→ What you have to do
Retype the text on plant defense metabolites below word for word, in full.

→ Text block

════════════════

Plants need to defend themselves against a plethora of biotic stresses such as herbivores and pathogens. To this end, plants produce a large variety of different chemical structures, so called specialized metabolites. Our research group studies the function and evolution of these metabolites in the interaction of the plant with herbivores and microbes. Using a combination of molecular, ecological and evolutionary approaches, we aim to understand the mechanistic basis underlying ecological interactions.
1. Activation of specialized metabolites by herbivorous insects
Toxic secondary metabolites are of central importance to protect plants against herbivores. Many toxins are stored as precursors, so called protoxins, and are activated by compartmentalized enzymes upon tissue disruption. Curiously, protoxins are not always activated by plant-derived enzymes: in many cases, they seem to be cleaved by digestive enzymes from the herbivores. To date, the genetic basis of this phenomenon as well as its ecological implications are not well understood. To shed light into these aspects, we are studying the metabolization of taraxinic acid β-D-glucopyranosyl ester (TA-G), a sesquiterpene of the common dandelion (Taraxacum officinale) that repels its major root herbivore, the common cockchafer larva (Melolontha melolontha). Using a combination of heterologous expression and RNA interference, we aim to identify the genetic basis of TA-G deglycosylation during M. melolontha feeding, which will allow us to elucidate the ecological consequences of this phenomenon. This project will thereby assess the importance of the insect digestive system in mediating plant-herbivore interactions.

════════════════

→ Record excerpts
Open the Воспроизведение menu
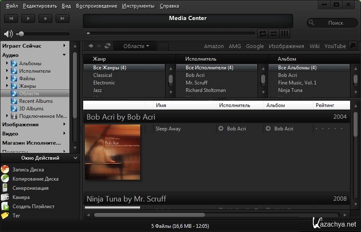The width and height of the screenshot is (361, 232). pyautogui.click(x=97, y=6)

════════════════

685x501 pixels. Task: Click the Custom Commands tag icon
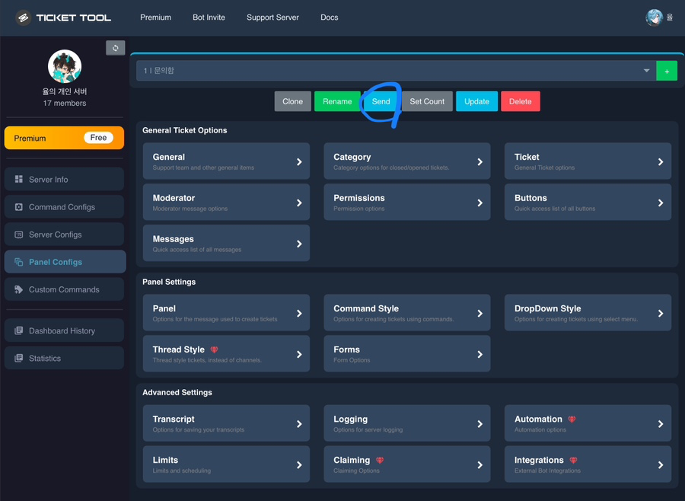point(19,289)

════════════════

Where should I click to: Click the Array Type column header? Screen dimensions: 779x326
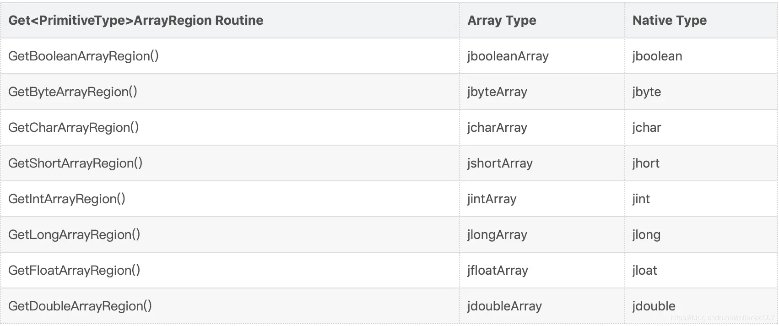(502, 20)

════════════════

→ Solution for this problem
Plants need to defend themselves against a plethora of biotic stresses such as herbivores and pathogens. To this end, plants produce a large variety of different chemical structures, so called specialized metabolites. Our research group studies the function and evolution of these metabolites in the interaction of the plant with herbivores and microbes. Using a combination of molecular, ecological and evolutionary approaches, we aim to understand the mechanistic basis underlying ecological interactions.
1. Activation of specialized metabolites by herbivorous insects
Toxic secondary metabolites are of central importance to protect plants against herbivores. Many toxins are stored as precursors, so called protoxins, and are activated by compartmentalized enzymes upon tissue disruption. Curiously, protoxins are not always activated by plant-derived enzymes: in many cases, they seem to be cleaved by digestive enzymes from the herbivores. To date, the genetic basis of this phenomenon as well as its ecological implications are not well understood. To shed light into these aspects, we are studying the metabolization of taraxinic acid β-D-glucopyranosyl ester (TA-G), a sesquiterpene of the common dandelion (Taraxacum officinale) that repels its major root herbivore, the common cockchafer larva (Melolontha melolontha). Using a combination of heterologous expression and RNA interference, we aim to identify the genetic basis of TA-G deglycosylation during M. melolontha feeding, which will allow us to elucidate the ecological consequences of this phenomenon. This project will thereby assess the importance of the insect digestive system in mediating plant-herbivore interactions.